Leaves are Fading is still, ultimately a rather wispy and frail work – memories of young love evoked via a series of pas de deux. It is a little too sweet and cloying for my taste, with its pastel pink costumes and dreamy air. Here it was much better lit than the RB version, and the individual details emerged much more clearly. A little more unanimity would be welcome in the corps. Maggie Wright and Seth Olsen gave a good account of the lead couple – little shifts and progressions within their relationship came across very well. It was pleasant, but is still hard to make a case for this as a really major work.

Lilac Garden is obviously in a different class. This is so concentrated and honed, where Leaves is diffuse and repetitive. Lilac Garden was Tudor’s first great success in the 1930s: it shows us a woman, Caroline, on the verge of an arranged marriage to someone she does not care for. In the garden of the title, she tries to snatch moments with her lover: meanwhile a discarded mistress confronts her husband to be. A chorus of friends perpetually disrupts the proceedings. There is no great pas de deux for the lovers – just snatched moments. Everything is in the details – the position of an arm, a turn of the head. There is nothing extraneous or wasted: every gesture is there for a reason. Certainly not ideal for a venue such as the Playhouse.

Lilac Garden somehow manages to convince as a major work even if the individual performances don’t gel. I’ve never managed to see the really affecting performance that must exist somewhere. (I’d be very willing to give it another go – Yanowsky in the Linbury, for preference, since you ask.) Ballet West gave a thoughtful and careful performance, with some nicely observed details (particularly from the one of the friends). Christiania Bennet was Caroline, with Michael Bearden as her lover. Seth Olson was the man, with Kate Crews as an Episode in His Past. It was a production which had clearly been put together with care, but the impact of the despair and longing that the dance was designed to generate never quite came across as forcefully as they might.


Christopher Rudd & Kristin Hakala in Antony Tudor’s The Leaves are Fading
© Douglas Robertson

Offenbach in the Underworld is a romp, set in a bar in 1870s Paris, with characters enjoying brief flirtations with each other. This was very well received by the audience – it was the obvious closing piece. Christopher Ruud was a notable success as His Imperial Excellency, really throwing himself into the part and into the arms of the women with some relish. Kristin Hakala also made an impact as the Operetta star. Some of the other characters were less strongly drawn. The company looked as if they were having a terrific time. Technically, there were things one might quibble with, a little more work on some of the partnering for instance, but they were a likeable group. A very jolly time is had by all: it’s hard to dislike this piece, but equally, it is difficult to put this forward as a neglected masterpiece.
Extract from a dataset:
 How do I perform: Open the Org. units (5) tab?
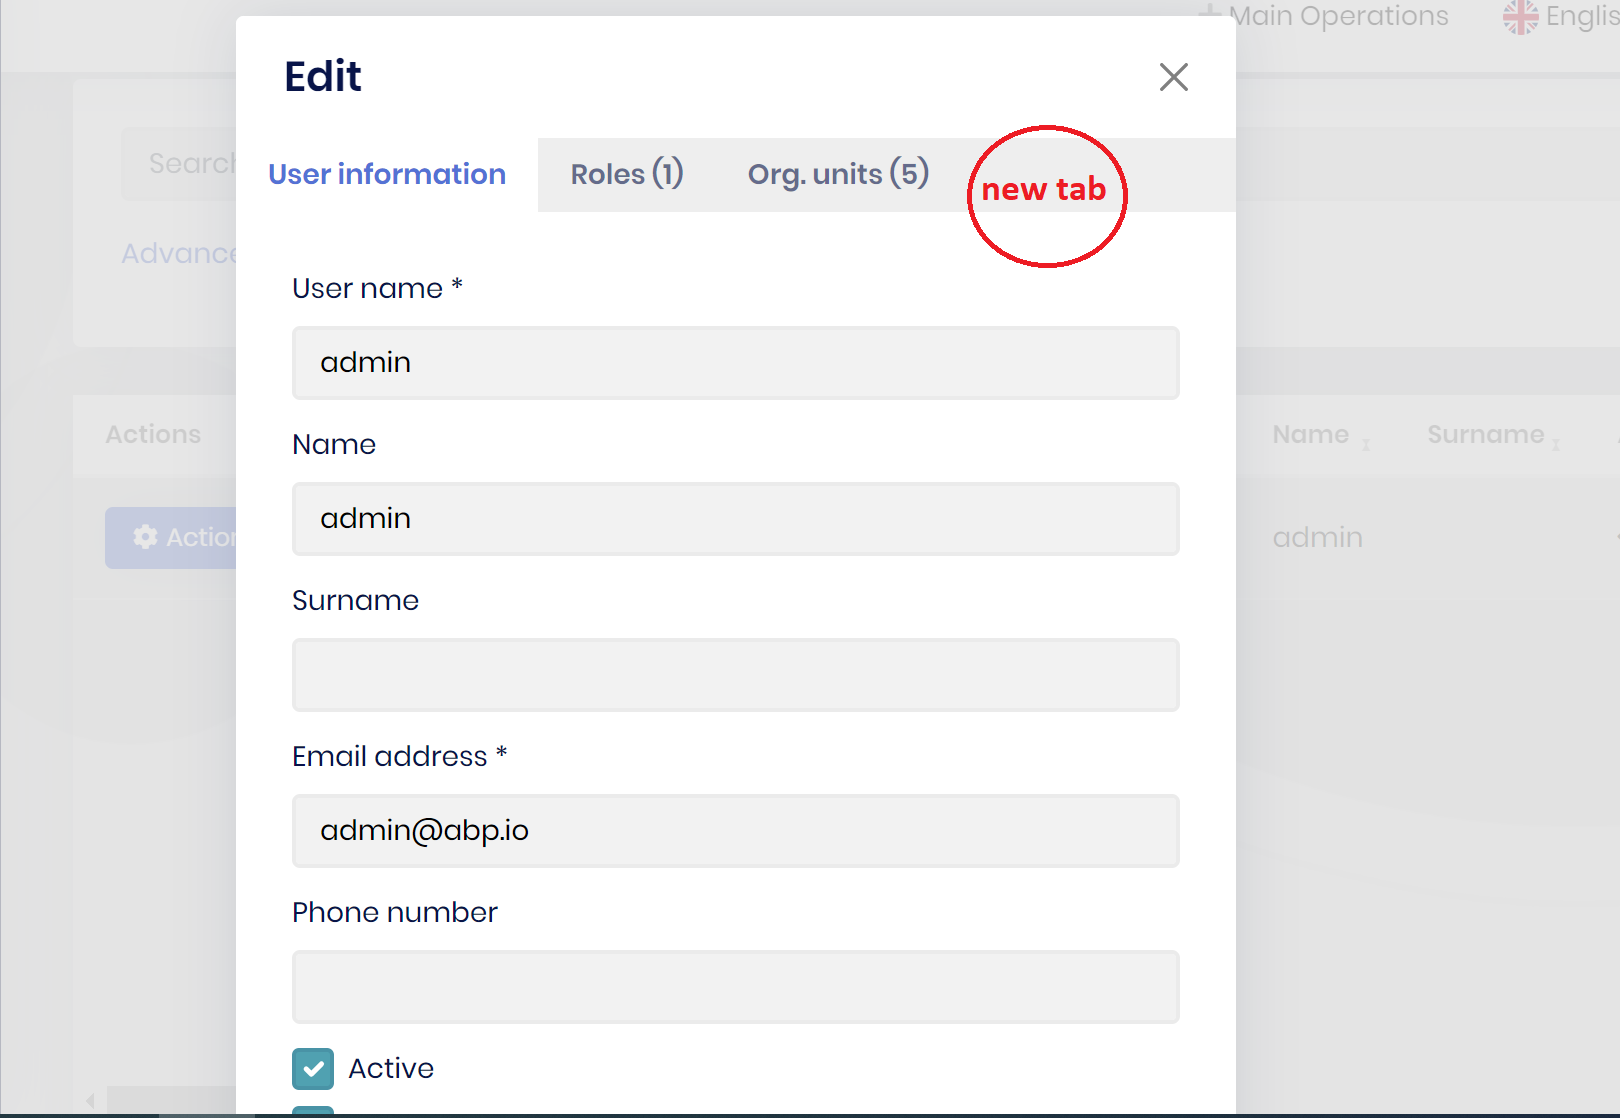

It was good to have the opportunity to see these three works, and the Festival exists to give this sort of possibility – the works we don’t normally see. However, Tudor might generally be better sampled as part of a triple bill with works by others, to contrast his methods with theirs. The printed programme (usually something of a disappointment) contains a short but pungent essay on Tudor’s achievement by Clement Crisp, which chooses to stress other works (apart from Lilac Garden) as his more significant achievements. (Annoyingly it contains some good photos with absolutely no credits concerning dancers, production or photographer). Rambert are performing Dark Elegies in Edinburgh at the close of the Festival – very much worth catching, because they are not touring this work subsequently. Tudor seems destined to remain elusive in the UK.